Fines await sloppy eid butchers, authorities offer training

Published 28.08.2017 23:25

Eid al-Adha, or the Feast of Sacrifice, is synonymous with free meat for the poor and delicious meat dishes for every Muslim family. Yet, Turkey has a bad reputation when it comes to slaughtering animals for the feast because ordinary people attempt to slaughter sheep and cattle themselves instead of hiring professionals.

Most end up in emergency wards after they cut themselves while others are blamed for torturing animals with shoddy slaughtering practices.

The government announced yesterday that people torturing sacrificial animals during the slaughter will be fined up to TL 2,700 ($785). Forestry and Water Affairs Minister Veysel Eroğlu, whose ministry oversees animal welfare, told Anadolu Agency that sacrificial animals should be slaughtered rapidly in line with religious rituals to prevent the grisly images of animals fighting for their lives, which has been common in past years.

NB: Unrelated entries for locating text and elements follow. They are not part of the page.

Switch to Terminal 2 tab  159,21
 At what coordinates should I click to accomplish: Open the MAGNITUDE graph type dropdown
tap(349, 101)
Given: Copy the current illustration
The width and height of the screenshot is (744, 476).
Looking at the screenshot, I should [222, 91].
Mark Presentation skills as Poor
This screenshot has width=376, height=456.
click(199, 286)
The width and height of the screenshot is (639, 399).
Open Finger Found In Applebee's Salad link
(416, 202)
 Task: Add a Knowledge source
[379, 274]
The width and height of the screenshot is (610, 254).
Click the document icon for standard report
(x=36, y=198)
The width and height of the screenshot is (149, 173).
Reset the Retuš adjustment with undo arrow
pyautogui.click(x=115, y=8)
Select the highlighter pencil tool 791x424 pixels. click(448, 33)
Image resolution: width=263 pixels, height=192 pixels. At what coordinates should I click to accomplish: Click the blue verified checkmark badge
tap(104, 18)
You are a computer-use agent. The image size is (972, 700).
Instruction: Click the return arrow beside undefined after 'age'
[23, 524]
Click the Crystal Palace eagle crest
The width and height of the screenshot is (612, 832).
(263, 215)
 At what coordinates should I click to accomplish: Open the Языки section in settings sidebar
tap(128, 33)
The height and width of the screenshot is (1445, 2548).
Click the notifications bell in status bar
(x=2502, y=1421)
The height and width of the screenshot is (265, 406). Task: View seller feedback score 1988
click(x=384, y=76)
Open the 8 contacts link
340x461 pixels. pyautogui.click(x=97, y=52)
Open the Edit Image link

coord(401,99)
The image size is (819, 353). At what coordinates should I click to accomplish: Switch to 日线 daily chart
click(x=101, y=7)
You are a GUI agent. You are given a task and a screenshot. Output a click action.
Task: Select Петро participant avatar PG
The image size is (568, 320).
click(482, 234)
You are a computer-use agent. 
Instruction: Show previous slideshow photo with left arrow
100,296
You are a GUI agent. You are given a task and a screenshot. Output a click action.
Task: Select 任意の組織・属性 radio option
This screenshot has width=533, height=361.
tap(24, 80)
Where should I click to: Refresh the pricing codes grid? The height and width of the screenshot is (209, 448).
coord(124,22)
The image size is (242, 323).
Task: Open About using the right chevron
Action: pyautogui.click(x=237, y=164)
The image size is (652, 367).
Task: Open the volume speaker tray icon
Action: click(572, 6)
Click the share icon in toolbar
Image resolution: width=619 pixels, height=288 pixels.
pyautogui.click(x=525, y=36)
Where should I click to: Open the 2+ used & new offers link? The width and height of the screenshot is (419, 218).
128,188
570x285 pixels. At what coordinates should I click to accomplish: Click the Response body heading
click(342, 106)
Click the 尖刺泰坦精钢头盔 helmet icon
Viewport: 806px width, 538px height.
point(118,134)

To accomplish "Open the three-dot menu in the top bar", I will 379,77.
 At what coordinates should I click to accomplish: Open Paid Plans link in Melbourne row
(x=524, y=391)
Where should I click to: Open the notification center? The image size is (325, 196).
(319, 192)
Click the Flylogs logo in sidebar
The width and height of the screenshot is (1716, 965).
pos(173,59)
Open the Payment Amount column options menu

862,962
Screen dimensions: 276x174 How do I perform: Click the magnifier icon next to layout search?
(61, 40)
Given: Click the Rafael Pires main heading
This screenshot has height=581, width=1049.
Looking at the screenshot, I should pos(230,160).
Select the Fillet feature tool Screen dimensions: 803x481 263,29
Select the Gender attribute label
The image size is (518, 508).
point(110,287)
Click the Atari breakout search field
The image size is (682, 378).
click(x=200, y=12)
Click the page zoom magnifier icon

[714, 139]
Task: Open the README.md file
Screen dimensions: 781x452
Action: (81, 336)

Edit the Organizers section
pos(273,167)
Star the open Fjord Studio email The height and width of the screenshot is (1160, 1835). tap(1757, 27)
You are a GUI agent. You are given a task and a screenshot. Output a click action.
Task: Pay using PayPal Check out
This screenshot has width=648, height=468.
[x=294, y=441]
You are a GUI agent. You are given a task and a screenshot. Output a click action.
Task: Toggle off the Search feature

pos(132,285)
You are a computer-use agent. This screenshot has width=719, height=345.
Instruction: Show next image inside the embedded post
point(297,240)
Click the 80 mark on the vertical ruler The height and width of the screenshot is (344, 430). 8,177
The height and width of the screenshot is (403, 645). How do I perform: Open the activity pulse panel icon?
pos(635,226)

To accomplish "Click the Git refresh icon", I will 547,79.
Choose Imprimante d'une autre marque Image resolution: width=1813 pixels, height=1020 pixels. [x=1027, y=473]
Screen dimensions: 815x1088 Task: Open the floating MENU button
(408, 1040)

Ahead of this year's holiday, which falls on Sept. 1, would-be slaughterers are also being offered courses at state-run Public Education Centers.

Forty courses have been devised for slaughterers, including lessons on slaughtering, skinning, removal of internal organs, meat storage techniques, hygiene during the slaughter and first aid in case of a maiming incident. Licensed slaughterers, paramedics and religious experts teach the courses both in classrooms and slaughterhouses.

Professionals show ordinary citizens, who assertively assume the duty of slaughtering, how to avoid common mistakes to avert cuts to the hands and legs. Participants are taught how to handle a knife and cleaver properly to protect against the risk of losing a finger.

Every year, hundreds of people fill emergency wards across Turkey during Eid al-Adha for slaughter-related injuries. These amateur slaughterers, as they are dubbed by local media, suffer cuts to their hands and legs, especially when animals sensing their impending snuffing out get out of control and kick and butt their cleaver-wielding owners.

Apart from these incidents, would-be slaughterers spend their holiday pursuing flustered bulls and sheep that escape their inevitable end. Municipalities started deploying teams armed with tranquilizer guns and lassoes to capture escaped sacrificial animals.

The ritual reflecting the account in the Quran about Abraham, who was given a ram by God who had told him to sacrifice his son Ismail (Isaac), is observed every eid.